Attach an additional linear layer to predict the four bounding box offsets.

Define the loss calculations for each of the two outputs (one to predict class and the other to predict the four bounding box offsets).
Train the model that predicts both the class of region proposal and the four bounding box offsets.

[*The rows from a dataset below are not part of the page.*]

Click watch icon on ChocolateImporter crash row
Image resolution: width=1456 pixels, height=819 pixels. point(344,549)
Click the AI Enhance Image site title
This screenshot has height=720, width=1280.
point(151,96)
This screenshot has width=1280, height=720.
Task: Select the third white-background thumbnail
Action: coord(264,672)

Execute the following code. We will continue coding from where we ended in the preceding section:

Define a VGG backbone:

vgg_backbone = models.vgg16(pretrained=True)
vgg_backbone.classifier = nn.Sequential()
for param in vgg_backbone.parameters():
    param.requires_grad = False
vgg_backbone.eval().to(device)

Define the RCNN network module:

Define the class:

class RCNN(nn.Module):
    def __init__(self):
        super().__init__()

Define the backbone (self.backbone) and how we calculate the class score (self.cls_score) and the bounding box offset values (self.bbox):

        feature_dim = 25088
        self.backbone = vgg_backbone
        self.cls_score = nn.Linear(feature_dim, 
                                    len(label2target))
        self.bbox = nn.Sequential(
                          nn.Linear(feature_dim, 512),
                          nn.ReLU(),
                          nn.Linear(512, 4),
                          nn.Tanh(),
                        )

Define the loss functions corresponding to class prediction (self.cel) and bounding box offset regression (self.sl1):

        self.cel = nn.CrossEntropyLoss()
        self.sl1 = nn.L1Loss()

Define the feed-forward method where we pass the image through a VGG backbone (self.backbone) to fetch features (feat), which are further passed through the methods corresponding to classification and bounding box regression to fetch the probabilities across classes (cls_score) and the bounding box offsets (bbox):

    def forward(self, input):
        feat = self.backbone(input)
        cls_score = self.cls_score(feat)
        bbox = self.bbox(feat)
        return cls_score, bbox

Define the function to calculate loss (calc_loss). Note that we do not calculate regression loss corresponding to offsets if the actual class is of the background:

    def calc_loss(self, probs, _deltas, labels, deltas):
        detection_loss = self.cel(probs, labels)
        ixs, = torch.where(labels != 0)
        _deltas = _deltas[ixs]
        deltas = deltas[ixs]
        self.lmb = 10.0
        if len(ixs) > 0:
            regression_loss = self.sl1(_deltas, deltas)
            return detection_loss + self.lmb *
                regression_loss, detection_loss.detach(), 
                regression_loss.detach()
        else:
            regression_loss = 0
            return detection_loss + self.lmb *
                regression_loss, detection_loss.detach(), 
                regression_loss

With the model class in place, we now define the functions to train on a batch of data and predict on validation data.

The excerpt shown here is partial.